Liverpool goes Chinese

Red army

Gerrard gets shirty: in Chinese

There must have been a few diehard Liverpool fans who thought they’d had one lager too many before the game (and after the season they’ve had, who could blame them for hitting the bottle).

As they squinted at Liverpool’s famous red shirts, something seemed different. A sudden realisation: whatever was written on the players’ chests wasn’t in English, it was in Chinese!

The team’s current sponsor, Carlsberg had decided that for Liverpool’s big home match against Chelsea it would dispense with its usual logo – in the Roman alphabet – in favour of its Chinese one.

Last Sunday’s game therefore made history: it marks the first time Chinese characters have appeared on the shirts of a top English football club. WiC predicts it likely won’t be the last occasion either.

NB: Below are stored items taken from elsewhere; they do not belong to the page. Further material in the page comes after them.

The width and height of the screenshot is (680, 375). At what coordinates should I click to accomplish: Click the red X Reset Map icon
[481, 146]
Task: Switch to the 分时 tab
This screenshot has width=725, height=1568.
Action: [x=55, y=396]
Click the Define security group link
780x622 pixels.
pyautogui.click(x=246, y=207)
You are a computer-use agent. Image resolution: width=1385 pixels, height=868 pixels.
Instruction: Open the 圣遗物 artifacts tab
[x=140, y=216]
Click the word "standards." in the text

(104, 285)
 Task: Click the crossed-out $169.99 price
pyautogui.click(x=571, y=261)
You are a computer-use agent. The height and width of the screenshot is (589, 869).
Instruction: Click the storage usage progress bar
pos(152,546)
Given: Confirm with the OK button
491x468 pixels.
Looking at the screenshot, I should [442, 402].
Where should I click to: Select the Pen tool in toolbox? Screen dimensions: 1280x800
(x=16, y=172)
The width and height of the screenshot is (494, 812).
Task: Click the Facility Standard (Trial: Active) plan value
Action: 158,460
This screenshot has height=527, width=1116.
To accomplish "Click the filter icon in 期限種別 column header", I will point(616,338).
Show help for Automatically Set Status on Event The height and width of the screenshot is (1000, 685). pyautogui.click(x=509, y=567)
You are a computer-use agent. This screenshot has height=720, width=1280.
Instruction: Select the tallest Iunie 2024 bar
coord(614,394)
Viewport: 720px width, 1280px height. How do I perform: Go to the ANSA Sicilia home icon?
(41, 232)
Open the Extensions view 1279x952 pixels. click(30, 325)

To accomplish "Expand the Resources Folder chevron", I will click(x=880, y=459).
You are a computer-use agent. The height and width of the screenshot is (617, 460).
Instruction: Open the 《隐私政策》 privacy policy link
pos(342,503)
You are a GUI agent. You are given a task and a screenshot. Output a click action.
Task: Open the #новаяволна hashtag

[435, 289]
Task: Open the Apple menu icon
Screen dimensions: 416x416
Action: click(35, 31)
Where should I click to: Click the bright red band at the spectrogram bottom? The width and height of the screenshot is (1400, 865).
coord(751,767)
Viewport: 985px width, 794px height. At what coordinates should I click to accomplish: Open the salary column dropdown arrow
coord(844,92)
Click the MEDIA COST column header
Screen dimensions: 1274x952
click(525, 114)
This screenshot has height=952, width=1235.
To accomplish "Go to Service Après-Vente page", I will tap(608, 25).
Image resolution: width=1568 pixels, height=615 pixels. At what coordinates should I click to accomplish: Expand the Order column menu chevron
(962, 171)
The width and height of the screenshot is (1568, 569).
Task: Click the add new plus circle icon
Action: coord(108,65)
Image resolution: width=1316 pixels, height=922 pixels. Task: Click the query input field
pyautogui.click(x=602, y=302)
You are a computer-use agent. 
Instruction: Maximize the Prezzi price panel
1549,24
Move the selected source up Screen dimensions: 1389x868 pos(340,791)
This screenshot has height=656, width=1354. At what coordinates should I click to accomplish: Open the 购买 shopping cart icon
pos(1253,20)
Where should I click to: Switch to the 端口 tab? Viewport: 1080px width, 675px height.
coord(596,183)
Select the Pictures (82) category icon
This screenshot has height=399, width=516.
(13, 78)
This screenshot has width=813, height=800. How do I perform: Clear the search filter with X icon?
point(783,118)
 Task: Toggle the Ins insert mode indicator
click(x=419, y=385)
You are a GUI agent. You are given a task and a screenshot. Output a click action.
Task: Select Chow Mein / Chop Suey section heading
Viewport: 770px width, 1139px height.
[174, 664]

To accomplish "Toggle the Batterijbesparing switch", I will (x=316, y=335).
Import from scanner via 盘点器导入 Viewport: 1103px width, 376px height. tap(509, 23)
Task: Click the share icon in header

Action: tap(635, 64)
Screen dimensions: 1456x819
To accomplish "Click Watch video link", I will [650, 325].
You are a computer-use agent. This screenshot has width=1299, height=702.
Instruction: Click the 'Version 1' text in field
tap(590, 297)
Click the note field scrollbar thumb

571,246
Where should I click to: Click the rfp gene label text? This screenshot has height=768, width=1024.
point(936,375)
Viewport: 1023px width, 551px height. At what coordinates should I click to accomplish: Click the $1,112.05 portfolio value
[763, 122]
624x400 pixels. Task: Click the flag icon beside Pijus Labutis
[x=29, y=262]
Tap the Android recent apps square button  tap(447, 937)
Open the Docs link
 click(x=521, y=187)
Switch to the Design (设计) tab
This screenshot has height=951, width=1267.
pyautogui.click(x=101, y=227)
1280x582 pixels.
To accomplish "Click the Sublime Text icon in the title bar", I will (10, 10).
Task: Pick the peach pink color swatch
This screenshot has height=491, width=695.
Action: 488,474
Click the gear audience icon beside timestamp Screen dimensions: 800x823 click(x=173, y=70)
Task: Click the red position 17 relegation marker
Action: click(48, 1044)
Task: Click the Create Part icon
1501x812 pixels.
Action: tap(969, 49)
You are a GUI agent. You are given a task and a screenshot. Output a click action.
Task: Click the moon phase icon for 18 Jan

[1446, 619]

For Carlsberg it was a smart move on several levels. The decision was ostensibly prompted by the brewer’s role as a partner of the Danish pavilion at the Shanghai Expo, which had opened to much fanfare the previous day (see And Finally). However, it also coincided with Liverpool’s last game of the year at Anfield and hence the last time the team would run out at home with Carlberg as sponsor – since it’s ending its 18 year partnership with the club this season.

So in those circumstances, why not go out with a splash and do something dramatic and eyecatching – like put a Chinese logo on the shirt instead…

The one-off move was also targeted at Chinese fans watching the game – among the many millions who were expected to tune in globally – and heighten awareness of the Carlsberg brand in the fast growing China beer market.

“We’re delighted to have been able to bring about this momentous occasion,” Keld Strudahl, Carlsberg’s sponsorship director told Media magazine. “We believe it’s a nice little gesture to our friends and fans of Liverpool in China.”

As to the Chinese logo, it’s made up of three characters which mean ‘good’, ‘man’ and ‘uncle’.

Some brands in China seek to create names invested with meaning (HSBC’s, for example, means ‘focus of wealth’). Others forge names that sound phonetically similar to their existing brand. In Carlsberg’s case, its Chinese name was originally designed to appeal to the Hong Kong market, where the Cantonese pronunciation of the three characters comes out as ‘Ga-see-ba’ (say it quickly, and you’ll get the point). But in Mandarin – i.e. the rest of China – those characters sound a bit less like the Danish original: ‘Jia-shi-bo’.

Liverpool was the first club in England to wear a shirt adorned with a sponsor (and a foreign one at that; Hitachi in 1979). So the fact that it is first to opt for Chinese script too is in keeping with its pioneering tradition.

Doesn’t get them into the Champions League, all the same.